RuntimeError: Expected hidden[0] size (2, 1, 512), got [2, 128, 512] - Seq2Seq Model with PreTrained BERT Model
Ninja16180 opened this issue · 0 comments
Hi Ben,
Your suggestion helped resolving the error mentioned in this issue:
#161 (comment)
However, while training the seq2seq model I have encountered this Run time error this time:
My file is here for your reference:
I am sharing my code for your review in the following github repo:
https://github.com/Ninja16180/BERT/blob/main/Training_Seq2Seq_Model_using_Pre-Trained_BERT_Model.ipynb
RuntimeError Traceback (most recent call last)
<ipython-input-63-472071541d41> in <module>()

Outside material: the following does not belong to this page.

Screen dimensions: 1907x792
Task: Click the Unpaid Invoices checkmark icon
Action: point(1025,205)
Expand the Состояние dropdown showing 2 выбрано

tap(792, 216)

8 start_time = time.time()
9
---> 10 train_loss = train(model, train_iterator, optimizer, criterion, CLIP)
11 valid_loss = evaluate(model, valid_iterator, criterion)
12
8 frames
/usr/local/lib/python3.7/dist-packages/torch/nn/modules/rnn.py in check_hidden_size(self, hx, expected_hidden_size, msg)
221 msg: str = 'Expected hidden size {}, got {}') -> None:
222 if hx.size() != expected_hidden_size:
--> 223 raise RuntimeError(msg.format(expected_hidden_size, list(hx.size())))
224
225 def check_forward_args(self, input: Tensor, hidden: Tensor, batch_sizes: Optional[Tensor]):
RuntimeError: Expected hidden[0] size (2, 1, 512), got [2, 128, 512]
I am not quite sure why this issue is coming while the expected dimension of the hidden layer is :
[n layers * n directions, batch size, hid dim]
A batch size of 128 has been passed like below:
from torchtext.legacy.data import BucketIterator,TabularDataset
BATCH_SIZE = 128
device = torch.device('cuda' if torch.cuda.is_available() else 'cpu')
train_iterator, valid_iterator = data.BucketIterator.splits(
(train_data, valid_data),
batch_size = BATCH_SIZE,
device = device)
Not sure why during the training it is expecting the batch size to be 1?
Could you please help me with this?
Also, I am curious to know the value of this 'hidden_size' which is used in both Encoder and Decoder classes?
emb_dim = bert.config.to_dict()['hidden_size']
I can understand that this is the embedding dimension size from the transformer via its config attribute, but what is its value?
And does this have anything to do with the run time error I am currently facing?
Thanks in advance!